In this 1988 Research Report, “Turnpikes and Taverns in the Shawangunks,” Dan and Alice document some of the ways people got around between the ridge communities and farms, how commerce evolved with the need to transport farm produce, the harvest and sale of extensive forest products like tanbark and charcoal, and an increase of manufactured products like barrel hoops, millstones, and cement. As distances and needs increased, “taverns or road houses (were needed) to feed (and house) man and beast.”
Historically, we have good documentation of old roads running on both sides of the ridge, dating to the 17th century, and as “directed by the State Legislature…., routed according to the traffic patterns of people and products.” They still exist, but now remain mostly as local dirt roads or are abandoned, found as tracks through the woods. The important and historic road on the east side of the ridge was in part a drovers route for stock moved “on the hoof,” “from (the) Lake Champlain (area) to New York or Philadelphia.” It was “also known as (the) Albany Post Road.” And, as a stagecoach route, it ran inland from the Wallkill, “to avoid seasonal flooding,” and passed “through Springtown, Canaan, Butterville, and Tuthilltown.” In Butterville, there was an establishment called the drover’s inn. Likewise, the long-distance road on the west side of the ridge was called the Old Mine Road, running just over a hundred miles between “the Hudson River at Kingston to the Delaware River at Port Jervis.” Much of the route in New York State has been overtaken by the modern U.S. Route 209.
Connecting roads were constructed by private turnpike companies “in an attempt to improve local road(s) conditions.” One, “licensed in 1809,” was built from the Hudson River to Ireland Corners in Gardiner, “ending at the Shawangunk Stage Road beyond Tuthilltown.” To reach the Rondout Valley, having to cross over the ridge, the Stage Road ran northeast and joined a road which followed the old Native American footpath through the Trapps Gap, and over the mountain. As substantial a Native American artifact as it was, the footpath was shown on the 1799 map of the Nineteen Partners Tract and labeled “Footpath to Shawangunk.”

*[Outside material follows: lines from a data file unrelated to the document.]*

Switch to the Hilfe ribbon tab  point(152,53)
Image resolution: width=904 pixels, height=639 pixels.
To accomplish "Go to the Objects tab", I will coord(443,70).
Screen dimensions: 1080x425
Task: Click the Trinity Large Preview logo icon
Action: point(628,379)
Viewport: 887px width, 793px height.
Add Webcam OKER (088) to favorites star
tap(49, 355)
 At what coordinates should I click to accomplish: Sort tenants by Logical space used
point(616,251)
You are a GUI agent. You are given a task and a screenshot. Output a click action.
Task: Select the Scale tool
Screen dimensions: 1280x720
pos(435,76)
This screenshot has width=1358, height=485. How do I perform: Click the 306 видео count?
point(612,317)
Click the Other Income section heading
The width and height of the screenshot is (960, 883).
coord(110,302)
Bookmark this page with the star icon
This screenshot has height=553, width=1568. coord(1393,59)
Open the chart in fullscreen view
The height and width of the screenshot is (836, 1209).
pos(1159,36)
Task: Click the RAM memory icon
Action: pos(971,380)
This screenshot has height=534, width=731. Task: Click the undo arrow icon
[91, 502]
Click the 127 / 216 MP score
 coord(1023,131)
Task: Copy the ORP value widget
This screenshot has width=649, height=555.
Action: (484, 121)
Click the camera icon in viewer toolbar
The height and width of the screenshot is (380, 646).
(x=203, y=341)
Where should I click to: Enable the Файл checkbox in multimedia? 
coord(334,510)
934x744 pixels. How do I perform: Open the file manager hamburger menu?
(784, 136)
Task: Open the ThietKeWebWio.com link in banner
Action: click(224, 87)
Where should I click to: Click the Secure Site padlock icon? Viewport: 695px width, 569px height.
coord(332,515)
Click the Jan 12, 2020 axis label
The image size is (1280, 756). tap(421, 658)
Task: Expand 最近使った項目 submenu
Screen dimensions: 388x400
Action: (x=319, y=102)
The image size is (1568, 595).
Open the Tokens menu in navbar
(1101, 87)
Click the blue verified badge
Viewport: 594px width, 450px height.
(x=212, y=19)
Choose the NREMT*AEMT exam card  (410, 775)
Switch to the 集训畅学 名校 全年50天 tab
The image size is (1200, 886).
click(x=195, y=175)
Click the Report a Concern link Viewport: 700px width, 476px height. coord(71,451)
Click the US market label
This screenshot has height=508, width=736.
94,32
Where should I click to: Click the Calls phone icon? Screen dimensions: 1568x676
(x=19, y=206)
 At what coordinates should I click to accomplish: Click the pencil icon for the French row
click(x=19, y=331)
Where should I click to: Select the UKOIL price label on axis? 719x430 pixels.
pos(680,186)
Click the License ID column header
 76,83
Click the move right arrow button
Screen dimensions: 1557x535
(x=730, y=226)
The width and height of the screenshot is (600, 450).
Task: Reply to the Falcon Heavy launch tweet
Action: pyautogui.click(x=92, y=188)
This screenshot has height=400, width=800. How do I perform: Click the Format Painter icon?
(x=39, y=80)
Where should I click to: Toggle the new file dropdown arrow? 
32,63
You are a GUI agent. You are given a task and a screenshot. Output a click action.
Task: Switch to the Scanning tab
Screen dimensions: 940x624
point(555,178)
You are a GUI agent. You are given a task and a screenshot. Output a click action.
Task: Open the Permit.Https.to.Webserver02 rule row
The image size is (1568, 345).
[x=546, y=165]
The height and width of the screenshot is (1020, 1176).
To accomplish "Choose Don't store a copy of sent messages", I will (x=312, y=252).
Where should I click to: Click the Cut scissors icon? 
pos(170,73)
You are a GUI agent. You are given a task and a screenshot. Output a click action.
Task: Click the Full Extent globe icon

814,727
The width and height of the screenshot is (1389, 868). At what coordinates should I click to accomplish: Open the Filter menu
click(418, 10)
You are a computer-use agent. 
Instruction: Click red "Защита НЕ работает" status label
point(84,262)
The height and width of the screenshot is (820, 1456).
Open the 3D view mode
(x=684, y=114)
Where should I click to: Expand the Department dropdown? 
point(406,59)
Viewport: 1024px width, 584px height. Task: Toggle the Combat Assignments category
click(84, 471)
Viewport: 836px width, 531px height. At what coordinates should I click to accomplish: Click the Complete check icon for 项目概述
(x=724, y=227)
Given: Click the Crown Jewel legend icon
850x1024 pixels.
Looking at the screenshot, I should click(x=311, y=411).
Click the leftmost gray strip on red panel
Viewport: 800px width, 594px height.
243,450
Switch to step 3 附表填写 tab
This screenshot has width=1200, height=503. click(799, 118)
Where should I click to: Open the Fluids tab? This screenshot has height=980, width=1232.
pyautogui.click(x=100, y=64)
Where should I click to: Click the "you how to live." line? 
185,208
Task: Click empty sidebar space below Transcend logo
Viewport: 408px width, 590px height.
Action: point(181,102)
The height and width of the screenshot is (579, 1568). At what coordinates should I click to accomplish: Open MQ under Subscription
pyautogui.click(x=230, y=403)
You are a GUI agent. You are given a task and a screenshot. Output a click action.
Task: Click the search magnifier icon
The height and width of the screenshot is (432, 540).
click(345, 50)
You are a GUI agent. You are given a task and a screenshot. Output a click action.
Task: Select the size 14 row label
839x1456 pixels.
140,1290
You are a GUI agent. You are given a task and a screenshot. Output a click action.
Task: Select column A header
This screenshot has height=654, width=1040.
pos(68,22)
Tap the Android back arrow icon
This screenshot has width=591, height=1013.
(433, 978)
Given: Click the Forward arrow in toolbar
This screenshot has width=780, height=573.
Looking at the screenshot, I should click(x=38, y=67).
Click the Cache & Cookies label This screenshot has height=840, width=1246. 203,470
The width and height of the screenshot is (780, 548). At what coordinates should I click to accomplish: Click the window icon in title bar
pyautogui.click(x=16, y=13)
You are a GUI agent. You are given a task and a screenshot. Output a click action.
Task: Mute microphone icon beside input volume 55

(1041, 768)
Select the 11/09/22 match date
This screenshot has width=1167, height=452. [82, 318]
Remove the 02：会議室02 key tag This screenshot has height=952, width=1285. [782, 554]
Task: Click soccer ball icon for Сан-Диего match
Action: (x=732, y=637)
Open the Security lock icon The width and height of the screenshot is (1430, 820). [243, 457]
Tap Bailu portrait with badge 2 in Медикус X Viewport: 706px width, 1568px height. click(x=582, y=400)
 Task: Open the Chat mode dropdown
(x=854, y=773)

About 1830, the New Paltz Turnpike was formally built as a private toll road between the New Paltz Landing on the Hudson River and the village of New Paltz. With the still “urgent need to connect the Rondout Valley with Hudson River tidewater shipping” of all kinds products, including fruit, agricultural produce, and manufactured goods, the shortest route across the ridge from the Rondout Valley to New Paltz was planned and mapped by a group of investors. In 1856, the 23-mile toll road, the Wawarsing & New Paltz Turnpike, was built, at an estimated cost of some $1000 a mile! Even though it was a toll road, with a tollgate located at the top of the Trapps near the location of the present Trapps Bridge over Route 44/55, it apparently lost money from the start “and was sold at a sheriffs sale in 1861.” This historical Turnpike route though, survived and functioned as intended over the decades, “as a natural thoroughfare for the trade and travel” over the mountain, to “materially develop the resources….of the whole country through which it passes.” It certainly changed the world that was the Trapps Mountain Hamlet at the time. Today, considerable modern infrastructure uses parts of the route of this Turnpike, like sections of highways Route 299 and 44/55, as well as local town roads. In some places, it can still be found as an old abandoned woods road. The location of the Mohonk Preserve’s linear West Trapps Entry was built directly over that part of the “dirt-surfaced” Turnpike route. When the new Entry was constructed in 1992/1993, original Turnpike stone culverts were uncovered.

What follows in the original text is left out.